* [Records]:
------

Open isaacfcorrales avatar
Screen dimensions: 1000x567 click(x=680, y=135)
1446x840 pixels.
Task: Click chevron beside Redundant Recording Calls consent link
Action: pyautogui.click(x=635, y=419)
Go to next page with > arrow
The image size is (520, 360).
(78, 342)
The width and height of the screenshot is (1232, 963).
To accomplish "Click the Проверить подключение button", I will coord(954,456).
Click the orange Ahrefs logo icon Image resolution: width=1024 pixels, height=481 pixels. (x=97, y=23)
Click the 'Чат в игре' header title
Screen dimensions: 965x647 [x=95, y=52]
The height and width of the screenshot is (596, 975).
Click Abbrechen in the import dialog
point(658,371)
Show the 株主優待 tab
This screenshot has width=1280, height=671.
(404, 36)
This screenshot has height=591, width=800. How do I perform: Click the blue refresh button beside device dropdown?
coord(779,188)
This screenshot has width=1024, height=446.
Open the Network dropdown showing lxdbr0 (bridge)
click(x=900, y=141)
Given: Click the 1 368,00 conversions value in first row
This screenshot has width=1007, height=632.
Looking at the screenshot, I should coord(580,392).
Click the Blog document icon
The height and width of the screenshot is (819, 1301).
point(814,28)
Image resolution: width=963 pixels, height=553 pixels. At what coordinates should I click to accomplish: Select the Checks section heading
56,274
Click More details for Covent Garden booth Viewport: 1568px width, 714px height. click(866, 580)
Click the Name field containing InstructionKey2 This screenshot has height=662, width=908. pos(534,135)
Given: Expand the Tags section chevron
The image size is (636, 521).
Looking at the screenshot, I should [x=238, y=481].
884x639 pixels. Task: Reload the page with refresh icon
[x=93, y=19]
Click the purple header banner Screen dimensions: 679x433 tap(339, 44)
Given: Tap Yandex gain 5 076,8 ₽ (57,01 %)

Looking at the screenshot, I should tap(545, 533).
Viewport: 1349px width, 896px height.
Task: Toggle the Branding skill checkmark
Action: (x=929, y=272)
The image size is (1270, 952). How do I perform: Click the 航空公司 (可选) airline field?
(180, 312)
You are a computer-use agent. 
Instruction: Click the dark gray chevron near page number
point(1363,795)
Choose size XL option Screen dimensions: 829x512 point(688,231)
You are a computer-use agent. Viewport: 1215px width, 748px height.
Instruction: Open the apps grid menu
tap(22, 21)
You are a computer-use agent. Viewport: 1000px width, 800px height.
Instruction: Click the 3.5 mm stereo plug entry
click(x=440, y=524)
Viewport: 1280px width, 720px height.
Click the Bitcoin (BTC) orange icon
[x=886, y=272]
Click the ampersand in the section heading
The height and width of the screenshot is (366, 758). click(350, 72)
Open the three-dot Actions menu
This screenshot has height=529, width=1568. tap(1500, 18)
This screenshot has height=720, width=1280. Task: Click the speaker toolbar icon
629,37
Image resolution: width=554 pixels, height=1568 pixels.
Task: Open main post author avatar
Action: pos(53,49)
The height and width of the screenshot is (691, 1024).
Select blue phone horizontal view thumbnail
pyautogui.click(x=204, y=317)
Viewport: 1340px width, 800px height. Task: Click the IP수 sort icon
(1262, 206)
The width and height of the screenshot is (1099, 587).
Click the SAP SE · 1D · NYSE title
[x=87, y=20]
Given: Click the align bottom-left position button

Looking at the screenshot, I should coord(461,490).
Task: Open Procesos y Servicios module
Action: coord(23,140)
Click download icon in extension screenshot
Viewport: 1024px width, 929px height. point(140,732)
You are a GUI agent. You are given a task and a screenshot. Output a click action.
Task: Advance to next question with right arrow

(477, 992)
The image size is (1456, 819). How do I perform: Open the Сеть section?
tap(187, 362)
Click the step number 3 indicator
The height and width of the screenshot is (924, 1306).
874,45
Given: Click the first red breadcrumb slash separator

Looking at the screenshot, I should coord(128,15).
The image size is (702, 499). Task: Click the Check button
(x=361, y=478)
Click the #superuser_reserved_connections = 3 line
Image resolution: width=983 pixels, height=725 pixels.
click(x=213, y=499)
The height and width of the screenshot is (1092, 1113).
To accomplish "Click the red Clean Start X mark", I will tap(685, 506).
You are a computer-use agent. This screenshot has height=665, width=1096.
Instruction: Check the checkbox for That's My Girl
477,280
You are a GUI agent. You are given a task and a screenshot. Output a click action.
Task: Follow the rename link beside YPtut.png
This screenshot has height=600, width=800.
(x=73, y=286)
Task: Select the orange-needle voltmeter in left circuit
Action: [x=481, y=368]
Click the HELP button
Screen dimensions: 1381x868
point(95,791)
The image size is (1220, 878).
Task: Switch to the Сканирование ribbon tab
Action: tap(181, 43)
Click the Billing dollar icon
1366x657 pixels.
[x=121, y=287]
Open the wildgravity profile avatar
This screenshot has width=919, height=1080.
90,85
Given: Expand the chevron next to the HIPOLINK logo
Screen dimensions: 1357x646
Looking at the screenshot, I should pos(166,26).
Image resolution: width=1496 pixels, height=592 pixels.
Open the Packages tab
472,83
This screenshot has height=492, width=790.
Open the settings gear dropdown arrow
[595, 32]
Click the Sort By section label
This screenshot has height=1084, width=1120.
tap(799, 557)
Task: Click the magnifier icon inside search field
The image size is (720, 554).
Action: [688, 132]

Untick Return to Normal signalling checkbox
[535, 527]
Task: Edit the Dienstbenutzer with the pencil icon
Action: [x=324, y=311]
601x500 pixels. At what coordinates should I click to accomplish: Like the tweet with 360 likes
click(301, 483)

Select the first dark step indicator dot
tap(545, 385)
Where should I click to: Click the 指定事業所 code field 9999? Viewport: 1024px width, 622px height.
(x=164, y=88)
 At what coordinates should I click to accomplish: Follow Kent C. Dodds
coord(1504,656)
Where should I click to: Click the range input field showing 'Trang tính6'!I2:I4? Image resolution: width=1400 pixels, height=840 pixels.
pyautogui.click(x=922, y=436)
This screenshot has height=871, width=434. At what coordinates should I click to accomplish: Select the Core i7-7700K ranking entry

------

* [Task to complete]: Now that the records have been shown, restate each one word for word.

* [Task output]:
Open isaacfcorrales avatar
Screen dimensions: 1000x567 click(x=680, y=135)
1446x840 pixels.
Task: Click chevron beside Redundant Recording Calls consent link
Action: pyautogui.click(x=635, y=419)
Go to next page with > arrow
The image size is (520, 360).
(78, 342)
The width and height of the screenshot is (1232, 963).
To accomplish "Click the Проверить подключение button", I will coord(954,456).
Click the orange Ahrefs logo icon Image resolution: width=1024 pixels, height=481 pixels. (x=97, y=23)
Click the 'Чат в игре' header title
Screen dimensions: 965x647 [x=95, y=52]
The height and width of the screenshot is (596, 975).
Click Abbrechen in the import dialog
point(658,371)
Show the 株主優待 tab
This screenshot has width=1280, height=671.
(404, 36)
This screenshot has height=591, width=800. How do I perform: Click the blue refresh button beside device dropdown?
coord(779,188)
This screenshot has width=1024, height=446.
Open the Network dropdown showing lxdbr0 (bridge)
click(x=900, y=141)
Given: Click the 1 368,00 conversions value in first row
This screenshot has width=1007, height=632.
Looking at the screenshot, I should coord(580,392).
Click the Blog document icon
The height and width of the screenshot is (819, 1301).
point(814,28)
Image resolution: width=963 pixels, height=553 pixels. At what coordinates should I click to accomplish: Select the Checks section heading
56,274
Click More details for Covent Garden booth Viewport: 1568px width, 714px height. click(866, 580)
Click the Name field containing InstructionKey2 This screenshot has height=662, width=908. pos(534,135)
Given: Expand the Tags section chevron
The image size is (636, 521).
Looking at the screenshot, I should [x=238, y=481].
884x639 pixels. Task: Reload the page with refresh icon
[x=93, y=19]
Click the purple header banner Screen dimensions: 679x433 tap(339, 44)
Given: Tap Yandex gain 5 076,8 ₽ (57,01 %)

Looking at the screenshot, I should tap(545, 533).
Viewport: 1349px width, 896px height.
Task: Toggle the Branding skill checkmark
Action: (x=929, y=272)
The image size is (1270, 952). How do I perform: Click the 航空公司 (可选) airline field?
(180, 312)
You are a computer-use agent. 
Instruction: Click the dark gray chevron near page number
point(1363,795)
Choose size XL option Screen dimensions: 829x512 point(688,231)
You are a computer-use agent. Viewport: 1215px width, 748px height.
Instruction: Open the apps grid menu
tap(22, 21)
You are a computer-use agent. Viewport: 1000px width, 800px height.
Instruction: Click the 3.5 mm stereo plug entry
click(x=440, y=524)
Viewport: 1280px width, 720px height.
Click the Bitcoin (BTC) orange icon
[x=886, y=272]
Click the ampersand in the section heading
The height and width of the screenshot is (366, 758). click(350, 72)
Open the three-dot Actions menu
This screenshot has height=529, width=1568. tap(1500, 18)
This screenshot has height=720, width=1280. Task: Click the speaker toolbar icon
629,37
Image resolution: width=554 pixels, height=1568 pixels.
Task: Open main post author avatar
Action: pos(53,49)
The height and width of the screenshot is (691, 1024).
Select blue phone horizontal view thumbnail
pyautogui.click(x=204, y=317)
Viewport: 1340px width, 800px height. Task: Click the IP수 sort icon
(1262, 206)
The width and height of the screenshot is (1099, 587).
Click the SAP SE · 1D · NYSE title
[x=87, y=20]
Given: Click the align bottom-left position button

Looking at the screenshot, I should coord(461,490).
Task: Open Procesos y Servicios module
Action: coord(23,140)
Click download icon in extension screenshot
Viewport: 1024px width, 929px height. point(140,732)
You are a GUI agent. You are given a task and a screenshot. Output a click action.
Task: Advance to next question with right arrow

(477, 992)
The image size is (1456, 819). How do I perform: Open the Сеть section?
tap(187, 362)
Click the step number 3 indicator
The height and width of the screenshot is (924, 1306).
874,45
Given: Click the first red breadcrumb slash separator

Looking at the screenshot, I should coord(128,15).
The image size is (702, 499). Task: Click the Check button
(x=361, y=478)
Click the #superuser_reserved_connections = 3 line
Image resolution: width=983 pixels, height=725 pixels.
click(x=213, y=499)
The height and width of the screenshot is (1092, 1113).
To accomplish "Click the red Clean Start X mark", I will tap(685, 506).
You are a computer-use agent. This screenshot has height=665, width=1096.
Instruction: Check the checkbox for That's My Girl
477,280
You are a GUI agent. You are given a task and a screenshot. Output a click action.
Task: Follow the rename link beside YPtut.png
This screenshot has height=600, width=800.
(x=73, y=286)
Task: Select the orange-needle voltmeter in left circuit
Action: [x=481, y=368]
Click the HELP button
Screen dimensions: 1381x868
point(95,791)
The image size is (1220, 878).
Task: Switch to the Сканирование ribbon tab
Action: tap(181, 43)
Click the Billing dollar icon
1366x657 pixels.
[x=121, y=287]
Open the wildgravity profile avatar
This screenshot has width=919, height=1080.
90,85
Given: Expand the chevron next to the HIPOLINK logo
Screen dimensions: 1357x646
Looking at the screenshot, I should pos(166,26).
Image resolution: width=1496 pixels, height=592 pixels.
Open the Packages tab
472,83
This screenshot has height=492, width=790.
Open the settings gear dropdown arrow
[595, 32]
Click the Sort By section label
This screenshot has height=1084, width=1120.
tap(799, 557)
Task: Click the magnifier icon inside search field
The image size is (720, 554).
Action: [688, 132]

Untick Return to Normal signalling checkbox
[535, 527]
Task: Edit the Dienstbenutzer with the pencil icon
Action: [x=324, y=311]
601x500 pixels. At what coordinates should I click to accomplish: Like the tweet with 360 likes
click(301, 483)

Select the first dark step indicator dot
tap(545, 385)
Where should I click to: Click the 指定事業所 code field 9999? Viewport: 1024px width, 622px height.
(x=164, y=88)
 At what coordinates should I click to accomplish: Follow Kent C. Dodds
coord(1504,656)
Where should I click to: Click the range input field showing 'Trang tính6'!I2:I4? Image resolution: width=1400 pixels, height=840 pixels.
pyautogui.click(x=922, y=436)
This screenshot has height=871, width=434. At what coordinates should I click to accomplish: Select the Core i7-7700K ranking entry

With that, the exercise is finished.